Q: You've said, "a product voice has to win an hour." What do you mean by that?

Sandy Zhou: It's about long-form trust.

A short clip is a surface test. Long-form listening is where fatigue and unpredictability show up—especially on real content: headings, lists, quotes, numbers, and technical terms. If the voice is going to live inside someone's work or learning routine, it must remain comfortable and coherent over time.

A product voice has to win an hour because that's how people actually use it.


Q: Your work spans aesthetics and product discipline. How do you explain "aesthetic judgment" without making it sound purely subjective?

Sandy Zhou: Aesthetic judgment is subjective in taste, but not subjective in outcome.

If voice is the interface, then aesthetics becomes a functional requirement. Tone, pacing, and delivery affect comprehension, comfort, and trust. A voice can be technically clean and still feel "off" in a way users immediately react to. They may not name the technical reason, but they'll stop using it.

"Users don't only hear audio quality," I tell teams. "They feel whether the voice is coherent, comfortable, and believable."

The key is translating that perception into shared standards—clear language teams can align on, and experiences users can rely on.


Q: Where does model evaluation fit into your role?

Sandy Zhou: Model benchmarks are essential—they're how research teams measure progress and move fast.

My role complements that with product-facing evaluation: translating what improves in benchmarks into what users will feel across real content, long sessions, and different intents. That includes stability and comfort over time, clarity in phrasing and pacing, and whether the voice stays within a consistent persona range that feels recognizable as "itself."

"It's collaboration," I say. "Benchmarks tell us what moved, and listening tells us whether it moved in the direction users will feel."


Q: You've led launches for Storyteller and Christmas and owned full launch readiness for other high-profile releases, including celebrity voice launches.

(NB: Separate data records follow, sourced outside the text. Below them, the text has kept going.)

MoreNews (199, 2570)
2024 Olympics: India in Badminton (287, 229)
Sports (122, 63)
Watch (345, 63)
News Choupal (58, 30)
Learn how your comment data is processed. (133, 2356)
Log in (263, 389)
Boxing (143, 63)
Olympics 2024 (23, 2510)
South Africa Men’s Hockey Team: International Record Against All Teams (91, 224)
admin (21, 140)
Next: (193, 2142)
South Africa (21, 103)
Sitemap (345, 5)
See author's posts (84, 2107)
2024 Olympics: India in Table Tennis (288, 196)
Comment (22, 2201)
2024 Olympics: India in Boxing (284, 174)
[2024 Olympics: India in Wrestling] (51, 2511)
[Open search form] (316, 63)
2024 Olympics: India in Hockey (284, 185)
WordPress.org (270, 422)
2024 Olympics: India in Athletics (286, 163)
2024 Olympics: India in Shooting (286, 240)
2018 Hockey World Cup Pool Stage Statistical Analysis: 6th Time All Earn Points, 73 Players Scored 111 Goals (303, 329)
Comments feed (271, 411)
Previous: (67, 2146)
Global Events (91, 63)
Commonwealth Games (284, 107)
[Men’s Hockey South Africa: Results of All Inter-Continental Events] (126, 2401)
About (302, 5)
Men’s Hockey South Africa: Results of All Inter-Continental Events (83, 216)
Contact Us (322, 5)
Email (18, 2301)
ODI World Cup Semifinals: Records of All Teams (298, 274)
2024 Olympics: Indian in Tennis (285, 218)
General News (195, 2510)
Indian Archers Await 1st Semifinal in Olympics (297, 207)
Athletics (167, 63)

What does "launch readiness" mean to you?

Sandy Zhou: Launch readiness is about trust at the moment of adoption.

It's not only whether the voice sounds good—it's also whether it behaves predictably in real use and is positioned in a way that helps users choose it for the right intent. If a user expects "calm study mode" and gets "high-energy narrator," trust breaks instantly.

Launch readiness also means driving alignment across teams so the quality bar is shared and decisions stay consistent as the library evolves. My job is to drive alignment around a shared quality bar so what ships matches what the product promises.


Q: You often say "voice is UX." How does UX connect to personalization?

Sandy Zhou: Personalization is what turns voice into a daily habit—and discoverability is how you get there.

As libraries grow, the user problem isn't "give me any voice." It's "help me find my voice for my day." People choose voices like modes: study, story, calm focus, energetic delivery. UX has to guide users to the right match quickly—without forcing them to audition endlessly.

That's why I focus on voice UX: descriptions, tags, collection structure, and how voices are surfaced. The goal is to reduce choice overload and increase confidence—so users feel like the product understands what they're trying to do.


Q: Where do you see voice going next—especially with voice agents?

Sandy Zhou: Voice is moving from output to interaction.

Reading and productivity are already strong voice use cases. The next step is voice-first agents. Instead of just hands-free playback, there will be two-way conversation: voices that can listen, respond, and help users act on information in context.

This direction raises the bar because the voice isn't only delivering content—it's representing the product in real time.


Voice AI becomes real when it supports real work: when someone finishes a chapter on a walk, reviews a contract between meetings, or keeps learning when they otherwise wouldn't have time.

Zhou says, "The goal isn't to generate speech—it's to ship trust, so the voice is dependable in real life." As voice becomes conversational, trust is no longer a nice-to-have; it becomes a core system requirement. When the voice is the interface, consistency, intent fit, and long-form comfort are foundational rather than "polish."